Text block
To have and to hold?

After Disastrous Devon last May (involving an ambulance, a gallbladder and an early return home), we were holding out for Cornwall, in October. We aren’t extravagant vacationers – we’ve had our fair share of adventures (and are planning a few more). But for now, a cottage, a view, a pile of books, is all really. We like exploring parts of our beautiful country we’ve somehow missed over the years. We like to walk; amble through quirky towns; sit on beaches with umbrellas or thermals; sleep.

We had a discussion with my brother and sister-in-law about what we look for in a holiday home. The list was interesting and included: two sofas (them), a power shower (us), on-site parking (them), a coffee machine (us – well, me). What we all agreed on was the absolute necessity of a top notch bed.

As a teenager, I used to go on working holidays with an organisation called the Christian Movement for Peace. We used to do things like build a wall around a village green (Provence) or help with a community farm (Portugal) in exchange for full board, lodging and delicious food cooked by local families. I met some wonderful people, including, memorably, a gorgeous Belgian called Georges who kissed me in a field of sunflowers. Sigh…

Anyway. At that time, I slept on a multitude of surfaces including an elderly mattress, a bear skin rug, the grass. Once, I slept on a cement floor in a disused factory by a snoring dog with fleas. Long story. But now…now I can only sleep in a perfectly sprung, well appointed bed in a very dark room (not too hot, not too cold), with padded pillows and a king-size mattress. Because apparently, in another life, I was a starfish on steroids, with a kickboxing habit. This may seem harsh but it’s true. I’ve seen the bruises. So, one of the most wonderful things about this holiday, was the bed. It. Was. Enormous.

Actually, the whole cottage was a joy, as was the village. And the sea was close by, a smile glimpsed between stones.

What an amazing place Cornwall is, from the scenic stillness of Helford, where Daphne du Maurier set Frenchman’s Creek. to the remote rocks at our island’s end. Land’s End is a curious place, with its theme park and unexpected shopping mall. But to stand there and remember the first time Britain broke away from Europe, physically, thousands of years ago…Well, it’s eerie to say the least.

Then there’s St Michael’s Mount. Who can resist an island castle you can walk to at low tide? We boated across and walked back. I have wanted to visit this place for years and it did not disappoint. Sacred haven for monks and people of faith; site of the legendary Jack the Giant Killer’s success; military stronghold. The Spanish Armada was first spotted here in 1588 and a bonfire lit, which began a series of beacons alerting the country to invasion. Now, part-owned by the National Trust, it has been a family home to the St Levan family since 1659 and the current Lord Levan is closely involved in its day to day management.

The fairy-tale castle perched on its thumb of rock at the tip of Mount Bay, is home to about 30 people. Most live in cottages overlooking the tiny harbour with its gaggle of boats. At least one person from each household works on the island, in the house, gardens or on the water, ferrying visitors back and forth at high tide. I loved a short film in which residents share stories about island life. One of them is married to a boat operator and works as a primary teacher on the mainland. She has to keep a close eye on the tides. Some days she can walk/drive to work. More often she takes the boat. Describing life on the island for her family as magical, my initial thought was: I should have been that teacher.

Excerpts drawn from a dataset
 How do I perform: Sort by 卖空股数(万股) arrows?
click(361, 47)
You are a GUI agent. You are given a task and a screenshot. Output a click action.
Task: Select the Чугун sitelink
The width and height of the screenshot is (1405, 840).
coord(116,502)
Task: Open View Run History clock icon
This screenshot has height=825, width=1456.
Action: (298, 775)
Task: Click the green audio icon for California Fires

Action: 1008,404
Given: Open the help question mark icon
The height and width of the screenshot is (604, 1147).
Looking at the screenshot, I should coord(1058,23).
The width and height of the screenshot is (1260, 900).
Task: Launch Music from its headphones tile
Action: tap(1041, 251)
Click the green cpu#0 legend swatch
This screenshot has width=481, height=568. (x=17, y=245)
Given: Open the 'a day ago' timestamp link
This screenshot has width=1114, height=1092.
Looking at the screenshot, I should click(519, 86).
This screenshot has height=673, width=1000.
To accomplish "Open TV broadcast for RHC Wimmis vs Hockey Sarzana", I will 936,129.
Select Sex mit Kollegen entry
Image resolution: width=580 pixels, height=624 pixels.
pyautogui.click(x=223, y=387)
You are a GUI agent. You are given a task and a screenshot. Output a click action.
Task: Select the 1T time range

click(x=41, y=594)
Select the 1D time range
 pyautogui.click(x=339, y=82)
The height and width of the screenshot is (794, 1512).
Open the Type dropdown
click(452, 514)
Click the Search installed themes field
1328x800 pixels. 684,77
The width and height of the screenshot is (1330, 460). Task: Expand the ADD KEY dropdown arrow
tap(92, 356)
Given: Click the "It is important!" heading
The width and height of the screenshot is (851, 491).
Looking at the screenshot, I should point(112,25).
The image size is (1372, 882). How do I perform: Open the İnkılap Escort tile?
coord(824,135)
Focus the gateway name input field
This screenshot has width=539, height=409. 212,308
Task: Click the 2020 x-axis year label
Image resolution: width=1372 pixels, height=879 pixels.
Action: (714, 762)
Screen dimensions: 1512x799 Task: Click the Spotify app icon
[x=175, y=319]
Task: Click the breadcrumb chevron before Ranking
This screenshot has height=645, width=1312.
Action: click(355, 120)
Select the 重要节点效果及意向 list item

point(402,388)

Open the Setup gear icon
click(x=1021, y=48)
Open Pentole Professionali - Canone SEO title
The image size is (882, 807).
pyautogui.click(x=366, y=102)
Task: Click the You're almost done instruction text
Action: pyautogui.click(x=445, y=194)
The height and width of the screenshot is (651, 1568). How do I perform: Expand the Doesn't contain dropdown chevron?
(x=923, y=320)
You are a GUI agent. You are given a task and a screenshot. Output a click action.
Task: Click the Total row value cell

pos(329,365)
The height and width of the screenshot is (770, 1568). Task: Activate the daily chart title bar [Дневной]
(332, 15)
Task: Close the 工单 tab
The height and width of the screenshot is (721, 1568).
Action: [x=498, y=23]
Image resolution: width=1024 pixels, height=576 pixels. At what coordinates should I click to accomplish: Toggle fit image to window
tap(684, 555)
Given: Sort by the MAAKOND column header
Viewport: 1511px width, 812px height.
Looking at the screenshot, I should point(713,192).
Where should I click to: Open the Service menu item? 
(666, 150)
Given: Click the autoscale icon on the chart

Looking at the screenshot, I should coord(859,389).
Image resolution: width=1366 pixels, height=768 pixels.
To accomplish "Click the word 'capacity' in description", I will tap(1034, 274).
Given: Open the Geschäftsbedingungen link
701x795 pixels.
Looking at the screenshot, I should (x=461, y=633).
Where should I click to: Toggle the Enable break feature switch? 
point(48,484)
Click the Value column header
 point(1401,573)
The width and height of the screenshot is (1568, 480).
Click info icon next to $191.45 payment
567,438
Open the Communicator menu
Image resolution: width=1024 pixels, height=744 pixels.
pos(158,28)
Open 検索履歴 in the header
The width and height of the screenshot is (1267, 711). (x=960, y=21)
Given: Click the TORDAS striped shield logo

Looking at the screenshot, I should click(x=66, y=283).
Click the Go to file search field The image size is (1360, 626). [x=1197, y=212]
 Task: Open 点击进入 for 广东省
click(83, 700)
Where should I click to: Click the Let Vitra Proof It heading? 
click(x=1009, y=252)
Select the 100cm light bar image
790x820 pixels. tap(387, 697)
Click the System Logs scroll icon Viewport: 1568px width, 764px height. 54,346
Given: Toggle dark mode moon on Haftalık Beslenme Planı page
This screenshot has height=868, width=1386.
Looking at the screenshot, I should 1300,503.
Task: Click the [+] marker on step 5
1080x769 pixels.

Tasks to perform
a: According to the Cornwall holiday post, what was first spotted from St Michael's Mount in 1588?
b: Carry on the Cornwall holiday post, starting right after its last sentence.

Exercise answers
a: The Spanish Armada.

b:
And that can be the thing with holidays. Joy – at the reprieve from everyday life – can be briefly replaced by longing. If only I lived here! What would it be like, to get up every morning and open your curtains to a circle of sky, boats, light treading on water. Surely, a kind of heaven.

Then you think of reality: the cold and wind in winter, the sea too rough to cross. You couldn’t pop to the corner shop for milk (or chocolate), or go for a drive, or a long walk, spontaneously at least. You might be far from family and friends. You might be lonely. Things change when dreams come true. My novella was begun during a wonderful holiday in Northumberland. Wandering around Alnwick, we saw our handsome Victorian holiday home for sale in an estate agent’s window. What would it be like, I thought, to buy it? It was actually a good price (for a Londoner) but my husband is a realist, so we didn’t. But I wrote about someone who did. (This is part of the joy of writing. You can create your own world, until the characters suddenly refuse to cooperate and do their own thing. Infuriating.)

The people who owned the Cornish cottage lived next door. They were friendly and told me how they’d seen both houses for sale while on holiday 5 years ago. They retired, bought them and did them up. Now, they live in one and rent out the other.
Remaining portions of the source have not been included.